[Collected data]
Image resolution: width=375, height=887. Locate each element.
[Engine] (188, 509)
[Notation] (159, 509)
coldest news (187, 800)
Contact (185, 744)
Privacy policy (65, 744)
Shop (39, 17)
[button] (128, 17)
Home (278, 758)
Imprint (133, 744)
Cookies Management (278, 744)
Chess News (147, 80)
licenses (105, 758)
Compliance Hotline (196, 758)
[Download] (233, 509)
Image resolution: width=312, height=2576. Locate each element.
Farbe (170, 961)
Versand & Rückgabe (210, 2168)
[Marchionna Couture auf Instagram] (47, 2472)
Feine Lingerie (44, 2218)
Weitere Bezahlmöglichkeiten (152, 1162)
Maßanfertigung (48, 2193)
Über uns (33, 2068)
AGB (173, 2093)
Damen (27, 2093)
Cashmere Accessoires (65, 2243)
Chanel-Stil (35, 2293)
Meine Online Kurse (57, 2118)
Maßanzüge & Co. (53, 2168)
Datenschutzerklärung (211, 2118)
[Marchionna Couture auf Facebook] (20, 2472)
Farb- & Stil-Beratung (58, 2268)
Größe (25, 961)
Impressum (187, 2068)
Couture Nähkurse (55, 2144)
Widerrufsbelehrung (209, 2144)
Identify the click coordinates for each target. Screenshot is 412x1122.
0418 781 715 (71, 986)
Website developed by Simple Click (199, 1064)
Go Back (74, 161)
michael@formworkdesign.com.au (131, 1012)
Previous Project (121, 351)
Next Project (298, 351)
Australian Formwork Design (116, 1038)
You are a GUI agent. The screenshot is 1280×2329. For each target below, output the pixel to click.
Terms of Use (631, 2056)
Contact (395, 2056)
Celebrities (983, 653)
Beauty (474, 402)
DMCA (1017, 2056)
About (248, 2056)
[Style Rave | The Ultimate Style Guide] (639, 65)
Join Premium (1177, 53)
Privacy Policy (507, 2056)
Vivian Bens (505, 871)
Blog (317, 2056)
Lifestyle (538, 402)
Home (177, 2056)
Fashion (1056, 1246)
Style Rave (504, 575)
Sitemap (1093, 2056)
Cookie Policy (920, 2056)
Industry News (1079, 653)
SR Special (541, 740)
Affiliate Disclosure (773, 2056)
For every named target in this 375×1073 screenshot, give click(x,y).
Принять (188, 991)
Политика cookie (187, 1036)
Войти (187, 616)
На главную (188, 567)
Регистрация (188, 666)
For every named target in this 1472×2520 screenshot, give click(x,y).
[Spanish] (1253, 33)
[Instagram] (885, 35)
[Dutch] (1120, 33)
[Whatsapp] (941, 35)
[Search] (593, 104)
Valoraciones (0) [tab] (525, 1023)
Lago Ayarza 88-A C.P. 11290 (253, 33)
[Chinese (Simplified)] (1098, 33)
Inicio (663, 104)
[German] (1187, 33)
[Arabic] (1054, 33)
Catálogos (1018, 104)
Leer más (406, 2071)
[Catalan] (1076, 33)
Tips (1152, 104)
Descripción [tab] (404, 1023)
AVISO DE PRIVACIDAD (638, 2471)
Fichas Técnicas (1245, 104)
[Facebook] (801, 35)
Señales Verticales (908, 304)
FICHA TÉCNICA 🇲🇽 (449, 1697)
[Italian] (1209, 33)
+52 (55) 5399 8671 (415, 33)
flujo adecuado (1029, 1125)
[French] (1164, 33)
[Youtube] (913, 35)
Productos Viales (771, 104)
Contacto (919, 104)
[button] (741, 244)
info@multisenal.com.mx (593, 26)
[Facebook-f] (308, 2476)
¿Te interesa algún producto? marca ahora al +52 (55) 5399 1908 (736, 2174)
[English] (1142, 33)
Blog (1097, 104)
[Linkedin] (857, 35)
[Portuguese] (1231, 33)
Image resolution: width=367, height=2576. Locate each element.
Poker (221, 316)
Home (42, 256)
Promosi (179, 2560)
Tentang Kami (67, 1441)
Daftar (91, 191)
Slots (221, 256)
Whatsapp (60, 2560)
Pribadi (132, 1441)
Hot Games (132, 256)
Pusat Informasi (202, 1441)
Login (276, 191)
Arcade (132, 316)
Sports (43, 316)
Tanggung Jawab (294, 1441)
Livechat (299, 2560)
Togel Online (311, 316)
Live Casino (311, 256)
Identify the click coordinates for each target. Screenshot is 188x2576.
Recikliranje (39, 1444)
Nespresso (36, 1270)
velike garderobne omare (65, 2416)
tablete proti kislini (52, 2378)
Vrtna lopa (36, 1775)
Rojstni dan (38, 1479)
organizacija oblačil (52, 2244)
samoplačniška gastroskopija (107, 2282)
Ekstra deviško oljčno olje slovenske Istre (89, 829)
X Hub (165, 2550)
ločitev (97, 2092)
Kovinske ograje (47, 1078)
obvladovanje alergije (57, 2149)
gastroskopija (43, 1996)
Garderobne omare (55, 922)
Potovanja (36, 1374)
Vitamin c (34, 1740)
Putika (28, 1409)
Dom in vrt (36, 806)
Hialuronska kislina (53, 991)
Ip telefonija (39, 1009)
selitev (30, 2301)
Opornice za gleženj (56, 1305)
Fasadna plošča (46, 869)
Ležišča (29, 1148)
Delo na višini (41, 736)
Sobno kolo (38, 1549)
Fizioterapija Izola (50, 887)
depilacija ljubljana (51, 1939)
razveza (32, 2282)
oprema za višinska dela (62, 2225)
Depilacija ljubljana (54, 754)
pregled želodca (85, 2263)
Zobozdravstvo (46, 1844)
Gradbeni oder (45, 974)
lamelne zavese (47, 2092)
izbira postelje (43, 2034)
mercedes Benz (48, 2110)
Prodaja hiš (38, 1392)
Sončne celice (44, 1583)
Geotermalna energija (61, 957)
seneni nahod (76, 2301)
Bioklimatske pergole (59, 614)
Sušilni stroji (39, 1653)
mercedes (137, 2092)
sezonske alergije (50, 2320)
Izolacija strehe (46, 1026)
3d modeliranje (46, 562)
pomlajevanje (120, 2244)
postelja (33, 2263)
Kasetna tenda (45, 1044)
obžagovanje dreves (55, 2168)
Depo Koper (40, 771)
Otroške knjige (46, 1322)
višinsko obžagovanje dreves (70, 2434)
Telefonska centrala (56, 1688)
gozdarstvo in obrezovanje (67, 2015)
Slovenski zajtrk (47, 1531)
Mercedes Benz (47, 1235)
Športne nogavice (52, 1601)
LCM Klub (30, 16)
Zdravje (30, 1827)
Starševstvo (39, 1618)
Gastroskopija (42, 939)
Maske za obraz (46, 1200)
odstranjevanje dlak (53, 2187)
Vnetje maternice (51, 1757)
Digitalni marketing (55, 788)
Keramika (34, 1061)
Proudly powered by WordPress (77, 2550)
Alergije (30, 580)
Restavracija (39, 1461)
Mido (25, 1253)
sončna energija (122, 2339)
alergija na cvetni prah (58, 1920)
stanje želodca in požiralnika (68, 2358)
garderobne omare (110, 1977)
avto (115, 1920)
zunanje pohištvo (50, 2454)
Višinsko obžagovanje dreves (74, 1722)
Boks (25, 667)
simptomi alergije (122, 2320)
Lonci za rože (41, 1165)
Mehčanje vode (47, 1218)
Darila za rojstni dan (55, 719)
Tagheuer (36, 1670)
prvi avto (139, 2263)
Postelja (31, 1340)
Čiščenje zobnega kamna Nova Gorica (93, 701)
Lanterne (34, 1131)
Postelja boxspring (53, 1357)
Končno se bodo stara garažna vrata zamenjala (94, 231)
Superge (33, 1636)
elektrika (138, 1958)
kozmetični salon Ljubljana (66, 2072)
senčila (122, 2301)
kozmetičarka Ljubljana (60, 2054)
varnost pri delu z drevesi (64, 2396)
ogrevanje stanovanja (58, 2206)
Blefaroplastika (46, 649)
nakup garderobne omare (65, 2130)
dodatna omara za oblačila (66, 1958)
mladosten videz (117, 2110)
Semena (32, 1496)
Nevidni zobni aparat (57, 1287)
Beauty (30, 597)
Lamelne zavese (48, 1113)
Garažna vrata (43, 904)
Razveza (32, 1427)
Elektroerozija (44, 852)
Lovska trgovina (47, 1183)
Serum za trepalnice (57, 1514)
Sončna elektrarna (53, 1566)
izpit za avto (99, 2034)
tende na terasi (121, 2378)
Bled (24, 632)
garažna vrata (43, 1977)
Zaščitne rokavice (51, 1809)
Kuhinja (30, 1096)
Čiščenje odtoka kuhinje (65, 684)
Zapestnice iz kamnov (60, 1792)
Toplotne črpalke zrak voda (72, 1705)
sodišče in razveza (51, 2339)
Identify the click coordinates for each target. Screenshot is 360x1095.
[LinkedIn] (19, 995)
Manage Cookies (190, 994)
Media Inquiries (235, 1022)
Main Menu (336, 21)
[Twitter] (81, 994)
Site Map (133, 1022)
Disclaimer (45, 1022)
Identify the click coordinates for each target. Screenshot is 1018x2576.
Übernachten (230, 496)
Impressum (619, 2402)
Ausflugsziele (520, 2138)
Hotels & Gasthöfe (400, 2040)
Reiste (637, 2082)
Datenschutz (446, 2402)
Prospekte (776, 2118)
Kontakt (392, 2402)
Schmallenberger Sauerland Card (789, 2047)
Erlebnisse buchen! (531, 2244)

* Description of the task
For the records given here, say how many lines hold the string "omare", with no further words.

* Solution
4